■ DATA EXTRACT
-- Opening Marker --
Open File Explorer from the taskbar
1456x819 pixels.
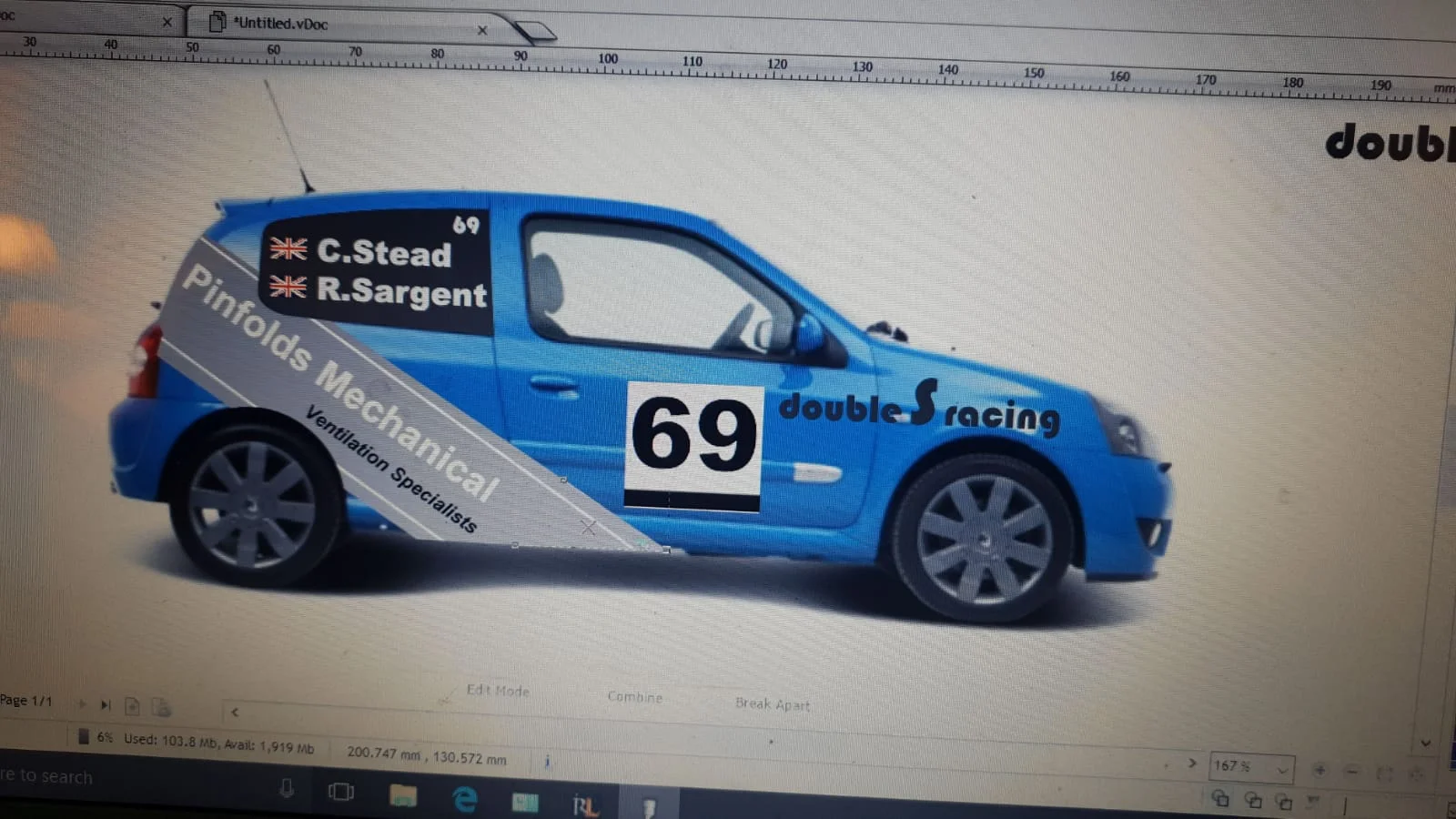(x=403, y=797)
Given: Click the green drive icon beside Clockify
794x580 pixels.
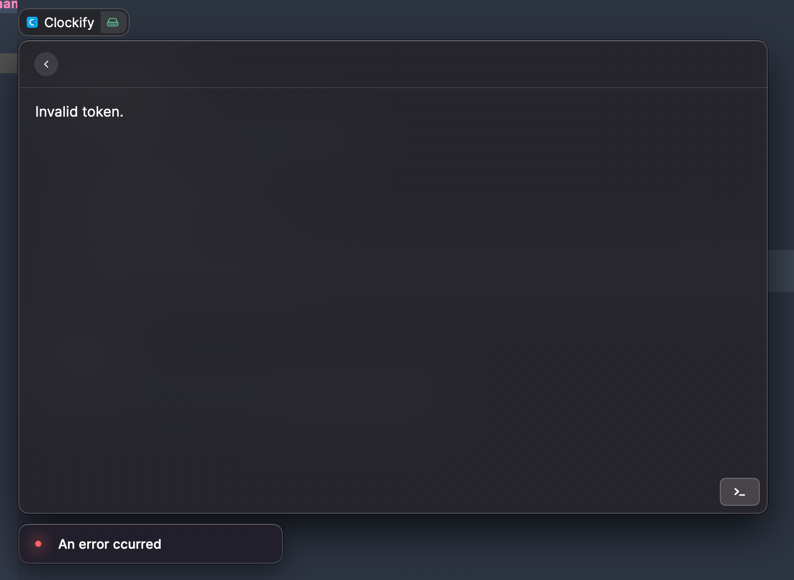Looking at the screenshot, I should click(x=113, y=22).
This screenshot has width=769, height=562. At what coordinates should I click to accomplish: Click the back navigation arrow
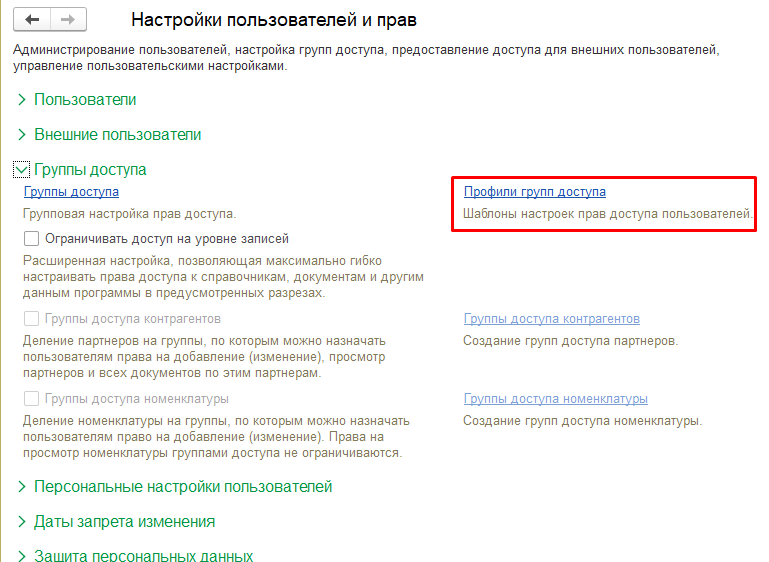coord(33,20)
-- Closing Marker --
■ WORK TO BE COMPLETED
Could you copy each line above exactly as written, minus any pictures?

■ WRITTEN REPLY
Open File Explorer from the taskbar
1456x819 pixels.
(x=403, y=797)
Given: Click the green drive icon beside Clockify
794x580 pixels.
Looking at the screenshot, I should click(x=113, y=22).
This screenshot has width=769, height=562. At what coordinates should I click to accomplish: Click the back navigation arrow
coord(33,20)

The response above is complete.